EXPLORE THE MATERIAL:
• 1. Reproduce word for word the part of the hāpuku passage from "In New Zealand for" up to and including "per day exists.".
• 2. Answer these questions from the hāpuku passage:
(a) In which decade did a fishing industry develop around hāpuku in New Zealand?
(b) What name was used in place of hāpuku during fishing expeditions?
(c) What is the daily bag limit for hāpuku in New Zealand?

DOCUMENT EXTRACT:
The hāpuku is a traditional food for Māori, considered one of the most prestigious fish. The name hāpuku originated in Polynesian languages, typically used to refer to fish in the Epinephelus genus, and in Māori the word hāpuku became a verb, meaning to cram food into your mouth. The name hapuka appears to be a corruption of the fish's Māori language name by early European settlers. Hāpuku fisheries were passed down through generations, and the best locations were thought to be far off-shore. Traditionally, the hāpuku was thought to be able to tell when its name was being used, so the name rarawai was used in its place during fishing expeditions.

===Modern consumption===
In the 1940s, a fishing industry developed around hāpuku in New Zealand. The meat was canned, and oil was extracted from the liver of the fish.

In the 21st century, hāpuku are a highly rated eating fish, reaching top value on both the local and international markets. Chefs who have tasted farmed hāpuku have stated that it outperforms wild-caught hāpuku.

In New Zealand for the year of 2008, hāpuku had a commercial value of NZ$37 million with an export value of $4.29 million at a price of $10.29 per kg. Hāpuku is fished both commercially and recreationally in New Zealand. It is highly sought after, but catches are relatively low; this species is managed in the New Zealand Quota Management System (QMS). Currently, no size restriction in New Zealand is in place, but a bag limit of five fish per day exists.

===Aquaculture===
Significant interest has been expressed globally for development of this species for aquaculture. In Europe, a very similar species of wreckfish is highly prized and considered a local delicacy. Because of this, the Polyprion spp. have been overfished in most areas. In New Zealand, the National Institute of Water and Atmospheric Research (NIWA) have embraced hāpuku as an opportunity for New Zealand to expand, and have identified markets for this species locally in New Zealand and Australia, and internationally in Europe and Asia.

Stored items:
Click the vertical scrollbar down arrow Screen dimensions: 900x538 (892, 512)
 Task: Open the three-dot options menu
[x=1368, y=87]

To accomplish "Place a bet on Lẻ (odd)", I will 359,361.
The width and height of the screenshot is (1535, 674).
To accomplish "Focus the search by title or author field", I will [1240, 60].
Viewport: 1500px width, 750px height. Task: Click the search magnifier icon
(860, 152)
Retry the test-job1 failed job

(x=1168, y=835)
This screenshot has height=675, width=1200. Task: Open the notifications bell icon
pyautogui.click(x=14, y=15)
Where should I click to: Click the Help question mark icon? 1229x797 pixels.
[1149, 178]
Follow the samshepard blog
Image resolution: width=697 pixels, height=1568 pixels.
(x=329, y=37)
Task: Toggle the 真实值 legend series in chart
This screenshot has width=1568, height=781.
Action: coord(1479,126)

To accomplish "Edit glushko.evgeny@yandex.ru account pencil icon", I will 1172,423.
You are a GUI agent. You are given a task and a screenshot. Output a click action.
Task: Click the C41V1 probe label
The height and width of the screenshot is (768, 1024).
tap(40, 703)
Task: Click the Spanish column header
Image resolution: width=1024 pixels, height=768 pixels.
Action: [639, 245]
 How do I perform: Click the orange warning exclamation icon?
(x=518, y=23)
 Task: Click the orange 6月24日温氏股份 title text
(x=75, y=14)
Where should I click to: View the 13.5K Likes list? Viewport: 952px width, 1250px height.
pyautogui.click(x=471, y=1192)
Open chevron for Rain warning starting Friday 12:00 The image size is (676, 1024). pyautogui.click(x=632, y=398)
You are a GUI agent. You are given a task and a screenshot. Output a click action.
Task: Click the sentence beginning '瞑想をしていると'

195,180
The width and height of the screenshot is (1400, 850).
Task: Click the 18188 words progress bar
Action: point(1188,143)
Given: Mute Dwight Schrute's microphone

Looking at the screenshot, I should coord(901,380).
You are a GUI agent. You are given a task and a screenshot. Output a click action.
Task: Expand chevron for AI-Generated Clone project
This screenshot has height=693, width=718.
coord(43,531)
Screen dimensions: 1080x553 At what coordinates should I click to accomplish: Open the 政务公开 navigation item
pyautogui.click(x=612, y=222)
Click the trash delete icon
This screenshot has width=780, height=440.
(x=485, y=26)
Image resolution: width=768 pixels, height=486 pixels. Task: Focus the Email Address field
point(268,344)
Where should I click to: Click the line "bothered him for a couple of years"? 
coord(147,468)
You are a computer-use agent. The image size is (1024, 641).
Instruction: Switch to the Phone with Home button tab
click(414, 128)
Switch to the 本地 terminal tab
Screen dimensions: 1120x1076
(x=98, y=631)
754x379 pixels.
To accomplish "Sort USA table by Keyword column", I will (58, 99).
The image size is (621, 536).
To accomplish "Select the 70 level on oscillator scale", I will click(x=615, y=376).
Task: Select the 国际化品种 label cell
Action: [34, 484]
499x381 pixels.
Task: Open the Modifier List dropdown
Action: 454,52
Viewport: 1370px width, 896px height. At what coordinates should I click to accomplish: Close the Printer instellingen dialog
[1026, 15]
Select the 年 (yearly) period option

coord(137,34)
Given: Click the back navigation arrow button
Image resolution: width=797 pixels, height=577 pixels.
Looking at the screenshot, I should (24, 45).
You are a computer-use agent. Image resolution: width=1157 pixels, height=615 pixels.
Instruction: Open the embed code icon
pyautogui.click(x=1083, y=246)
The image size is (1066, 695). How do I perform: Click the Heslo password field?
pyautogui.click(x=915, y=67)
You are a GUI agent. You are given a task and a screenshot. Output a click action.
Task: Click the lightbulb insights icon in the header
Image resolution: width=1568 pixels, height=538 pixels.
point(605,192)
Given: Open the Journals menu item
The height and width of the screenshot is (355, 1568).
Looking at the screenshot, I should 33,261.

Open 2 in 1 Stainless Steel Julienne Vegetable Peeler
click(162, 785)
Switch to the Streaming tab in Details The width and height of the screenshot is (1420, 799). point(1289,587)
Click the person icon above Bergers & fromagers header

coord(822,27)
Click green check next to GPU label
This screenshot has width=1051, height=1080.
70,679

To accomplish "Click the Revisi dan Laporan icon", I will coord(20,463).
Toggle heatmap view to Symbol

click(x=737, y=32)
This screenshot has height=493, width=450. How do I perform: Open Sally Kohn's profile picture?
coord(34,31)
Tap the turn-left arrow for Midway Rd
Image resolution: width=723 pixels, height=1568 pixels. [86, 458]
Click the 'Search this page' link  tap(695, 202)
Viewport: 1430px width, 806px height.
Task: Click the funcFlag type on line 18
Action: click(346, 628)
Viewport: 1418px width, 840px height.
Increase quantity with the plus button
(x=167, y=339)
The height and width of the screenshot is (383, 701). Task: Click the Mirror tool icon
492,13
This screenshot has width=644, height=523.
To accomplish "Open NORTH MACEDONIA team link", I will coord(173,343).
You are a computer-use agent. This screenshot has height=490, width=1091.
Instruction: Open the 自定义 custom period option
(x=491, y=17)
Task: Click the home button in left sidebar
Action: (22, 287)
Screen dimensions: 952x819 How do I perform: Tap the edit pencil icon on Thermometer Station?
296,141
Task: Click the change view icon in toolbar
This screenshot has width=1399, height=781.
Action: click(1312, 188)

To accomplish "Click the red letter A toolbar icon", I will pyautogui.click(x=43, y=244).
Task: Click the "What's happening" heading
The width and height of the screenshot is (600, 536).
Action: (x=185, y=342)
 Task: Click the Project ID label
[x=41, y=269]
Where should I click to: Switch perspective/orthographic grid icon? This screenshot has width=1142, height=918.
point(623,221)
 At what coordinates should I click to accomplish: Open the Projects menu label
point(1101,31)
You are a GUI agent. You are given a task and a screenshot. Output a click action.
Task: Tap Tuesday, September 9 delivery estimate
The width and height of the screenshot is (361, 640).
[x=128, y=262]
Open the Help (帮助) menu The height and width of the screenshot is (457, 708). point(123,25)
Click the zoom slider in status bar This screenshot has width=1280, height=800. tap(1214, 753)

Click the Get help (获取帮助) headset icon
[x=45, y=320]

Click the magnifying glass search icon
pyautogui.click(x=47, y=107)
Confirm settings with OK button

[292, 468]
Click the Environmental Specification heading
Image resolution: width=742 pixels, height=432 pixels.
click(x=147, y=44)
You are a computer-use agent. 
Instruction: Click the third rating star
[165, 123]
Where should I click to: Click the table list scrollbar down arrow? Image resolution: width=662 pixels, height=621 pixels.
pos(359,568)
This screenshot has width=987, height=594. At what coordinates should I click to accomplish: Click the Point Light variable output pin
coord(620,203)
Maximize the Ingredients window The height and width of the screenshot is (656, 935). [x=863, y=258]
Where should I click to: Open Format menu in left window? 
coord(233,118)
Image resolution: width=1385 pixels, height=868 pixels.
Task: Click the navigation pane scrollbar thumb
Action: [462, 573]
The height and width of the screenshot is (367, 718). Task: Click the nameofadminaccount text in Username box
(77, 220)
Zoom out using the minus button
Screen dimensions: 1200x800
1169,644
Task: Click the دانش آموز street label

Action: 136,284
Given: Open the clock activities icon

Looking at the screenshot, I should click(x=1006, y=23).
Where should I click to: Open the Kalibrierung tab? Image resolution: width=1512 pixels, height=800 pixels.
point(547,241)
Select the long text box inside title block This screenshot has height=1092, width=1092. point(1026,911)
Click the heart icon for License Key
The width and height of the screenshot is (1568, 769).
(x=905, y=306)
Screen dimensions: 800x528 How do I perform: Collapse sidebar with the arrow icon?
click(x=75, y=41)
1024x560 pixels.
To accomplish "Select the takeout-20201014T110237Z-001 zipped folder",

SOLUTIONS TO THE TASKS:
• 1.
In New Zealand for the year of 2008, hāpuku had a commercial value of NZ$37 million with an export value of $4.29 million at a price of $10.29 per kg. Hāpuku is fished both commercially and recreationally in New Zealand. It is highly sought after, but catches are relatively low; this species is managed in the New Zealand Quota Management System (QMS). Currently, no size restriction in New Zealand is in place, but a bag limit of five fish per day exists.

• 2.
(a) The 1940s.
(b) Rarawai.
(c) Five fish per day.